The present invention relates to radar and sonar systems, particularly to reducing range ambiguity in radar and sonar systems, and more particularly to a method and apparatus for reducing range ambiguity in a side-looking or synthetic aperture radar by the use of a main receiver and one or more secondary receivers and subtracting the secondary receiver outputs from the main receiver output so as to cancel the ambiguous signals.
Over the years various radar systems have been developed for different applications. One such radar system now under development at the Lawrence Livermore National Laboratory (LLNL) is the satellite-based Synthetic Aperture Radar (SAR) system being developed for military, strategic, or earth/environmental resources applications. The LLNL SAR system is being designed to have the capability of meeting specified parameters over a wide target area. One of the design constraints on the LLNL-SAR and other SAR systems is the need to keep range ambiguous signals below a specified level. The main source of range-ambiguous signals is the reflection of pulses preceding and following the pulse of interest; i.e., signals from pulses N.+-.1 when pulse N is being reflected from the desired range R.
Normally, range-ambiguous signals are rejected primarily by the response of the SAR antenna(s) as a function of elevation angle.
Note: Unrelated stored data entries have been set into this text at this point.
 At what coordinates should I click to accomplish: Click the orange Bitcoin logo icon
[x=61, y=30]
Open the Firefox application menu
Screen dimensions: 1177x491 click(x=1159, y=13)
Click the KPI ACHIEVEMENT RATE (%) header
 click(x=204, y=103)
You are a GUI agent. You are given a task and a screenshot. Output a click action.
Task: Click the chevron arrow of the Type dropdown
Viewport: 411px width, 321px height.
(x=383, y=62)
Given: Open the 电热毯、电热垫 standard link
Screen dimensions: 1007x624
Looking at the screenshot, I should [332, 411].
Because the SAR beam is not parallel to the ground, but intersects it at some angle (the grazing angle), different ranges correspond to different elevations as seen by the SAR. The SAR antenna gain is maximum at the center of the target area, and decreases at greater or lesser elevations (and at longer and shorter ranges). Thus, the range ambiguous signal is attenuated both on transmission and reception. Typically, this attenuation is -10 dB or more in each direction. However, to provide this level of attenuation, the interval between pulses must be significantly (typically 2.times.) longer than the theoretical minimum interval set by (2.times. width of the target 1C, where C is the speed of light); i.e., pulse N-1 must be well beyond the "far" edge of the target when pulse N reaches the "near" edge of the target.
This problem is exacerbated if the transmitted beam is much broader than the beam defined by the receive antenna. In this case, ambiguous signal are attenuated primarily by the falloff of the receiver antenna gain, and not by the transmit antenna pattern. Thus, there is a need for a way to effectively reduce range ambiguity without significantly affecting the desired signal.
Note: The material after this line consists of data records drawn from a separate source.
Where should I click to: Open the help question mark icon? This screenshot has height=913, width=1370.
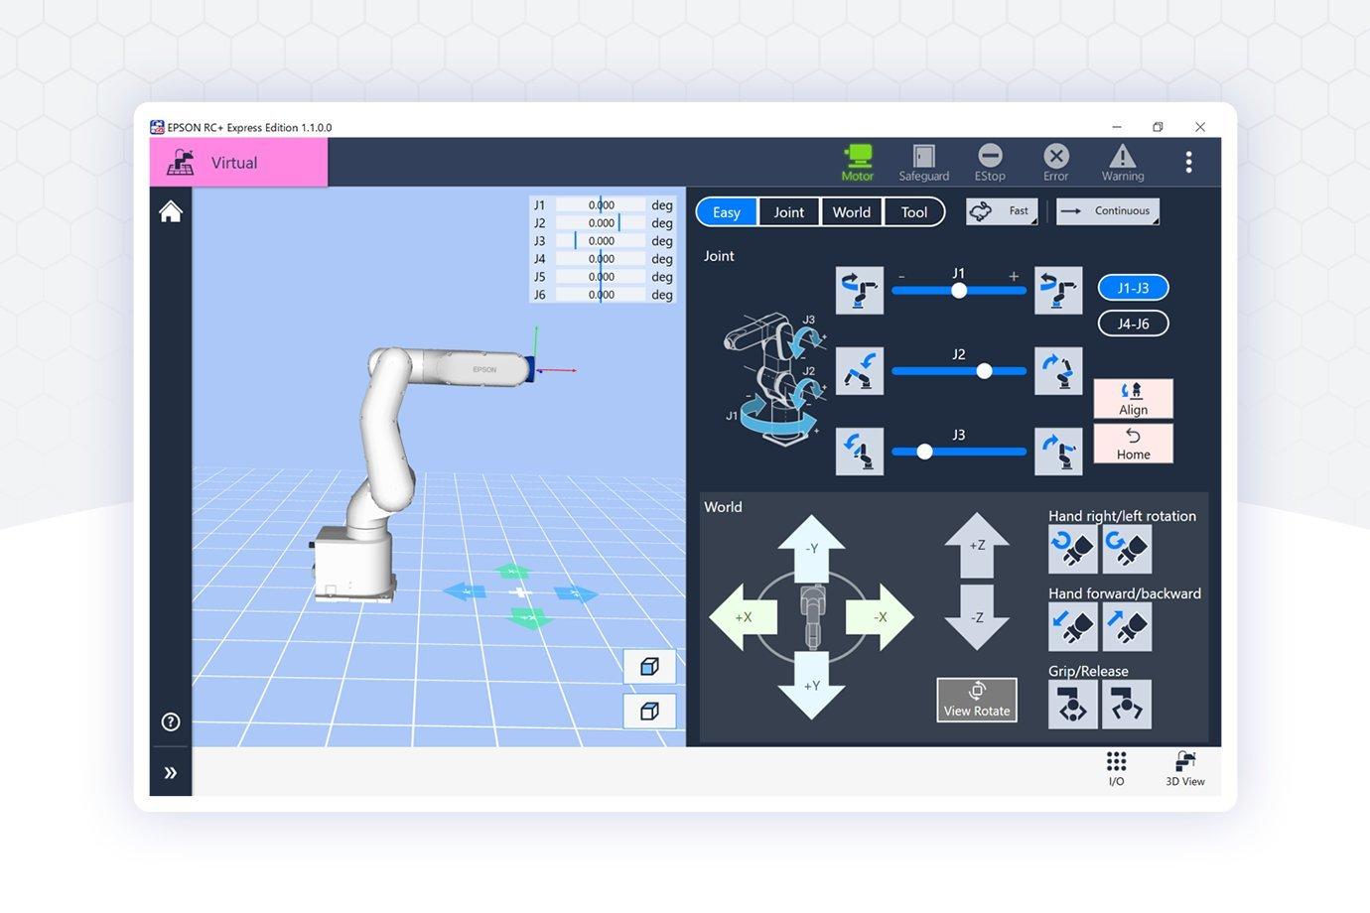171,721
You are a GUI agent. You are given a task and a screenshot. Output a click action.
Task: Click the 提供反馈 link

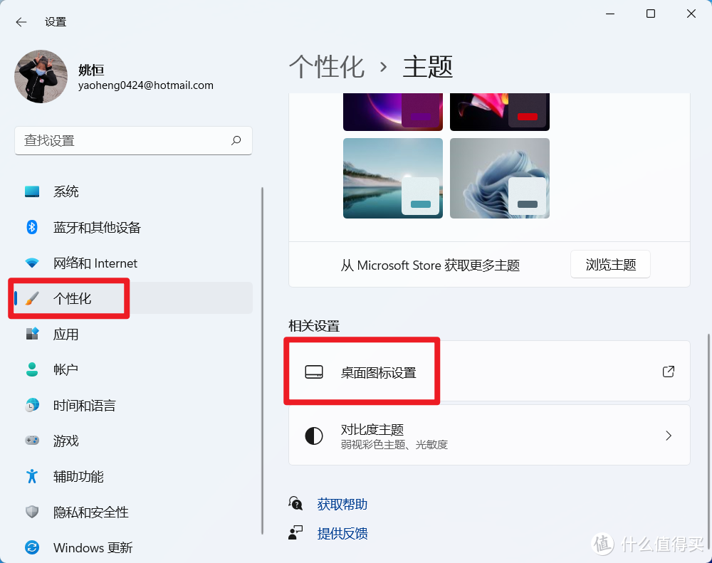tap(342, 534)
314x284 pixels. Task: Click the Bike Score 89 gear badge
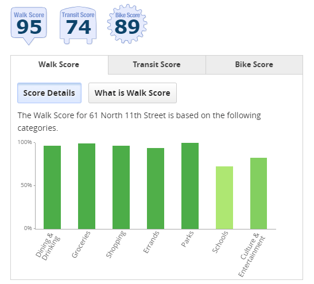pyautogui.click(x=127, y=24)

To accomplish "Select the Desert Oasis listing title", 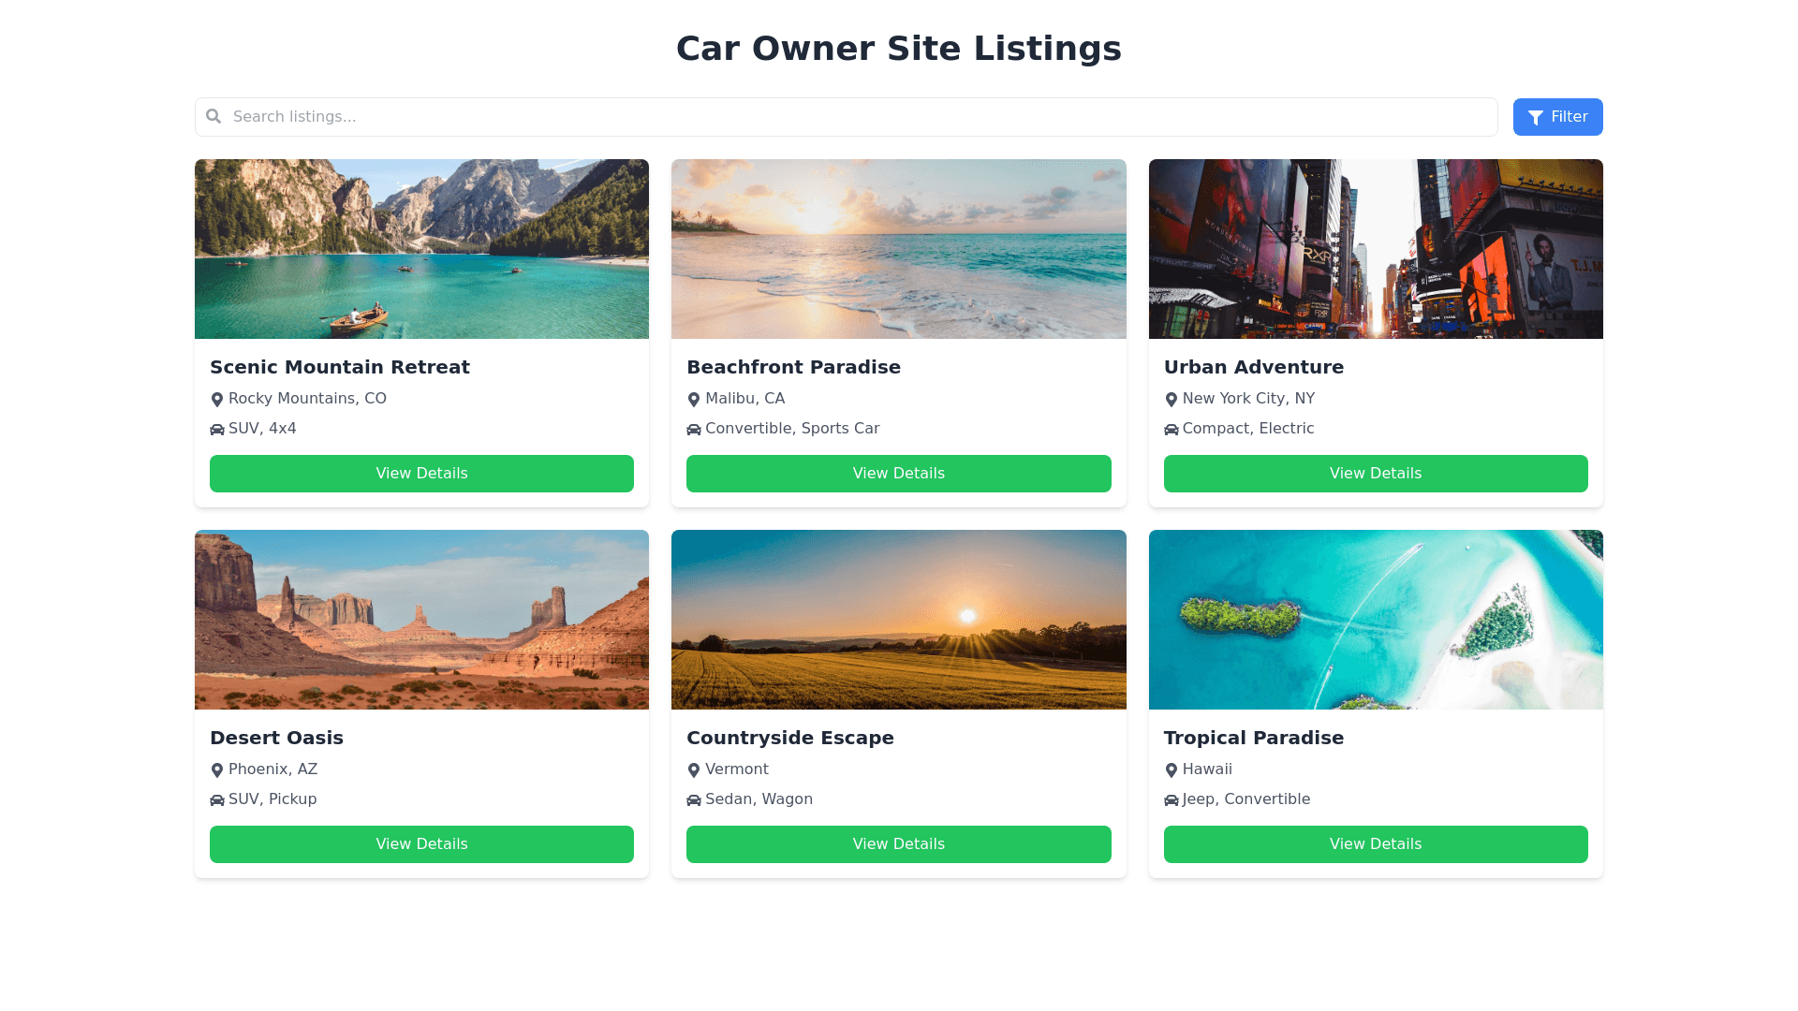I will point(276,738).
The present invention is directed to the solution of the above mentioned need, and provides a modified Synthetic Aperture Radar system with reduced sensitivity to range ambiguities. The invention uses secondary receiver channels to detect the range-ambiguous signals and subtract them from the signal received by the main channel without significantly affecting the desired signal. Both desired and range-ambiguous signals are detected by a main receiver and by one or more identical secondary receivers, all connected to a common antenna with two or more feed systems offset in elevation. The subtraction of signals may be done in real time, or the outputs of the receivers may be recorded separately and combined during signal processing. Thus, the present invention relates to radar and sonar systems, particularly to reducing range ambiguity in radar and sonar systems, and more particularly to a method and apparatus for reducing range ambiguity in radar or sonar systems in which the intended target is viewed obliquely, as in side-looking or synthetic aperture radar systems.